Rendere i processi di acquisto in sanità più vicini ai bisogni delle persone, garantendo qualità-innovazione-personalizzazione dei beni/servizi e riducendo gli sprechi. Con queste intenzioni, è stata presentata oggi da Cittadinanzattiva, attraverso le sue reti del Tribunale per i diritti del malato e del Coordinamento nazionale delle Associazioni dei malati cronici, la Raccomandazione civica “La gara che vorrei”.

In base ai dati del XIX Rapporto Pit Salute 2016, il 47,6% dei cittadini lamenta tempi di attesa troppo lunghi per quanto riguarda l’assistenza protesica e integrativa; forniture insufficienti e costi troppo alti per il 26,2% e scarsa qualità dei prodotti per il 26,2%.

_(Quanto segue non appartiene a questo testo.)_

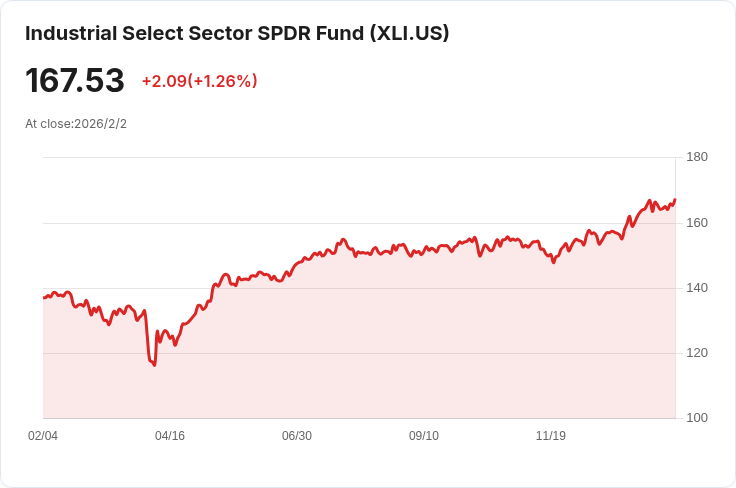Click the 120 y-axis label

pos(697,352)
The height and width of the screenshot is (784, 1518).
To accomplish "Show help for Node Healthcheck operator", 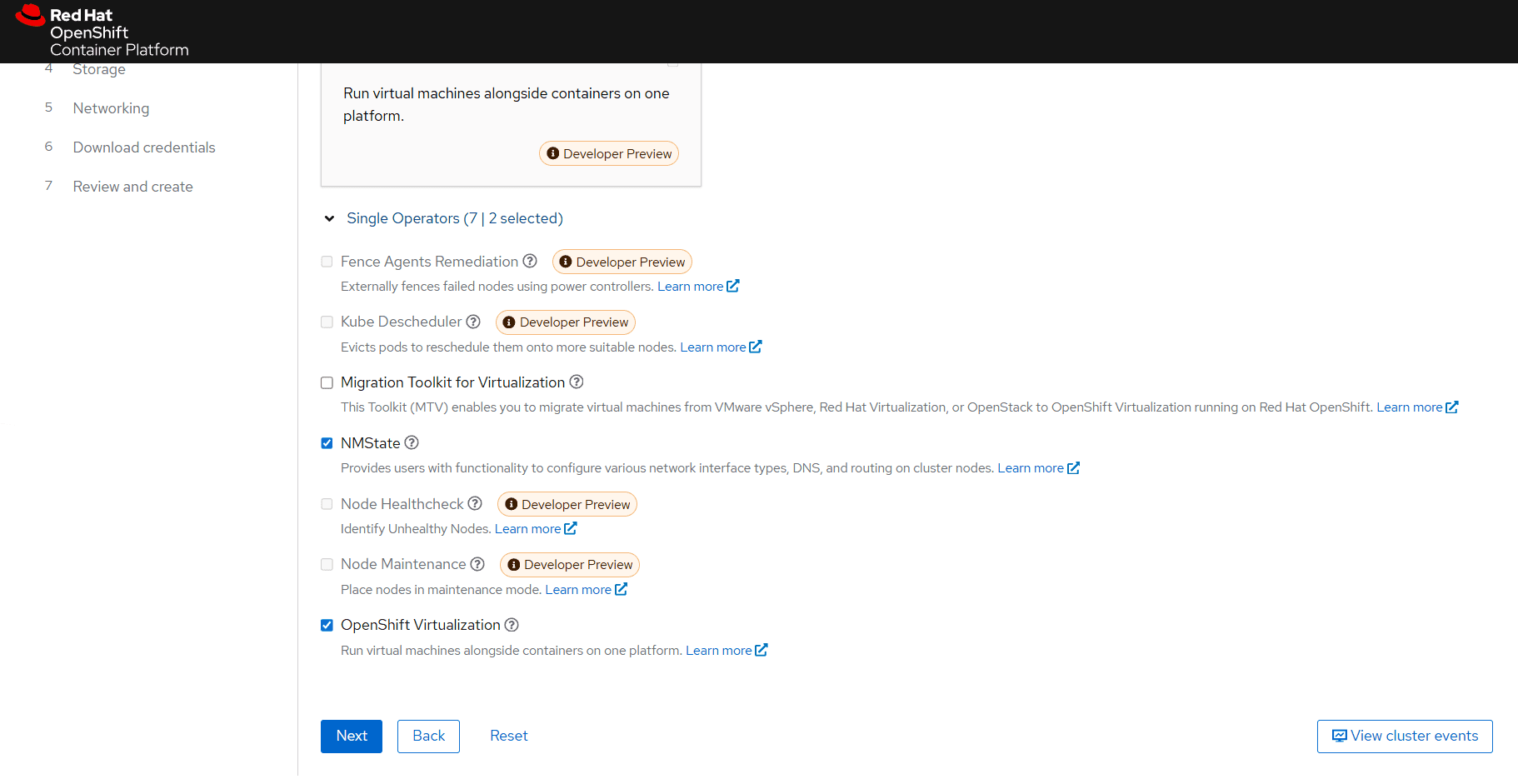I will (475, 504).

Inoltre, dall’indagine civica sulla spending review in sanità e impatto sui cittadini, realizzata da Cittadinanzattiva, emerge una forte riduzione della qualità dei servizi (72 %) e un aumento rischi per la sicurezza (61,7%) che diventano quindi le principali problematicità del Sistema Sanitario. I tagli alla sanità messi in campo rendono difficile o addirittura impossibile per i professionisti la scelta del dispositivo maggiormente idoneo, ovvero l’appropriatezza. Inoltre insistono problemi rilevanti per ciò che riguarda la qualità del dispositivo erogato e difficoltà nell’approvvigionamento.

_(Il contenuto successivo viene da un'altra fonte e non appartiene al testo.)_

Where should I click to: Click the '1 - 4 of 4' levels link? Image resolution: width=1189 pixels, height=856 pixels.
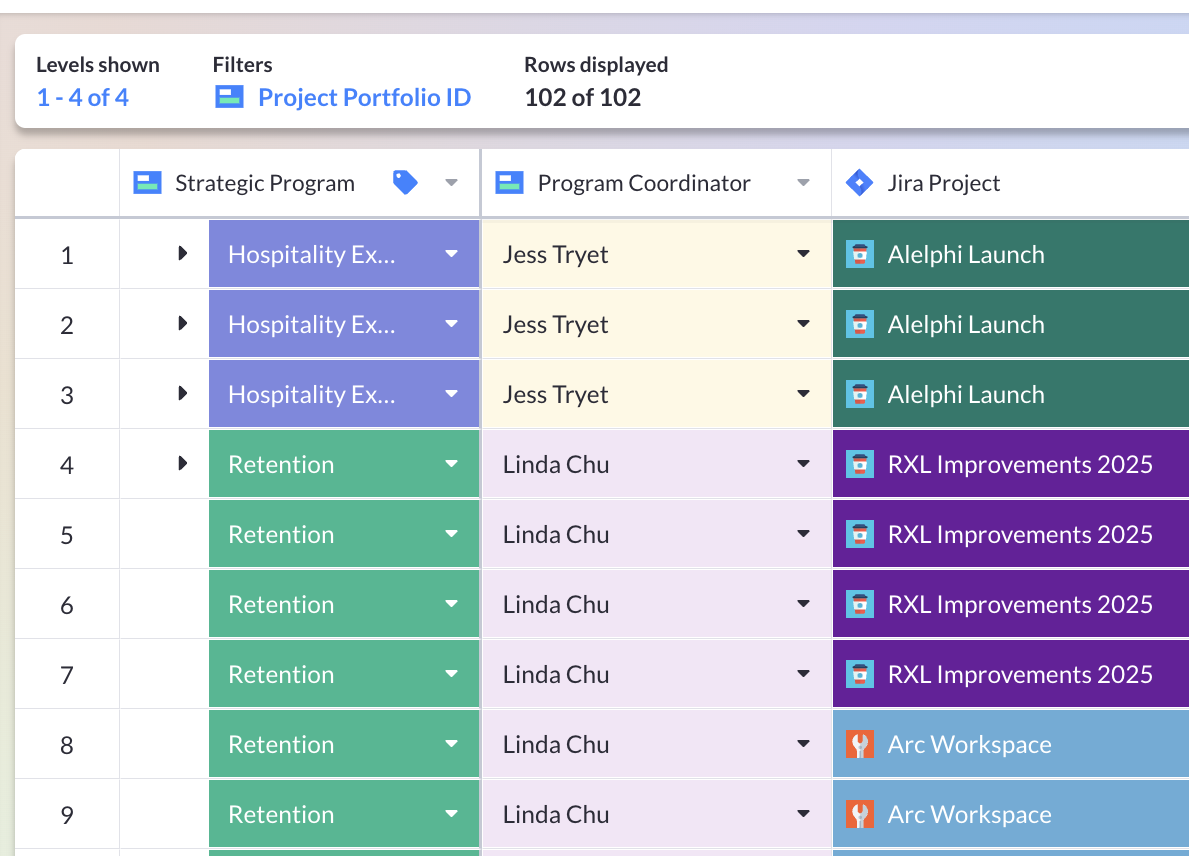[x=82, y=97]
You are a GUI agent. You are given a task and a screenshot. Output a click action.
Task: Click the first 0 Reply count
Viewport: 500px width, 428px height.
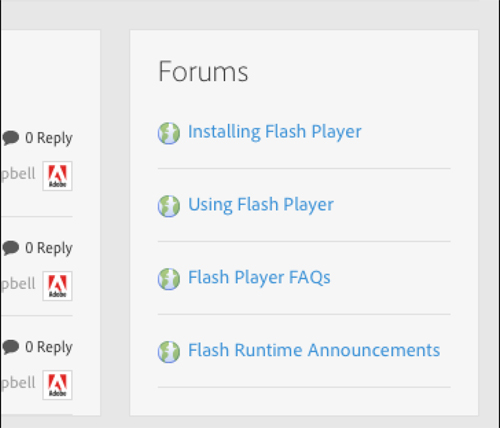(x=49, y=138)
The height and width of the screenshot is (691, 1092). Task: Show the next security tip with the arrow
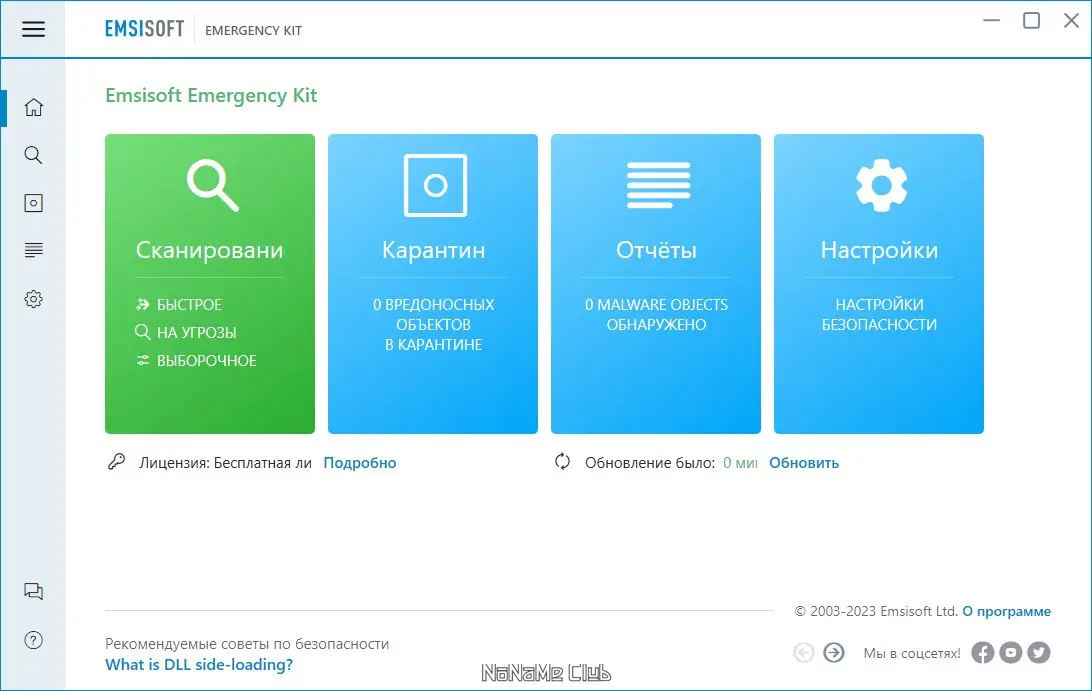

“Nei processi di centralizzazione degli acquisti in sanità la sfida che attende tutti gli attori del SSN è quella di garantire di più e meglio, rispetto a quanto fatto sinora, il perfetto equilibrio tra l’esigenza di tutelare i diritti del malato come quelli all’accesso, alla qualità, alla sicurezza, all’innovazione e alla personalizzazione, e nello stesso modo in tutte le Regioni, con la necessità di utilizzare al meglio le risorse economiche disponibili, ridurre le inefficienze e garantire così conti in ordine, nonché aumentare il grado di trasparenza delle procedure e prevenire fenomeni corruttivi”, commenta Tonino Aceti, coordinatore nazionale del Tribunale per i diritti del malato-Cittadinanzattiva.

Questi obiettivi possono essere raggiunti se si coinvolgono nei processi di acquisto tutte le “competenze necessarie”, vale a dire i cittadini/pazienti, i professionisti della sanità e tutti gli altri stakeholder del SSN, che possono e devono mettere a disposizione delle Istituzioni le proprie competenze, evidenze e informazioni sui bisogni. Ma è necessario anche innovare le attuali modalità di valutazione dei processi di acquisto affiancando alla misurazione prettamente economica, sistemi in grado di valutare soprattutto la qualità dell’assistenza erogata e gli esiti di salute prodotti”.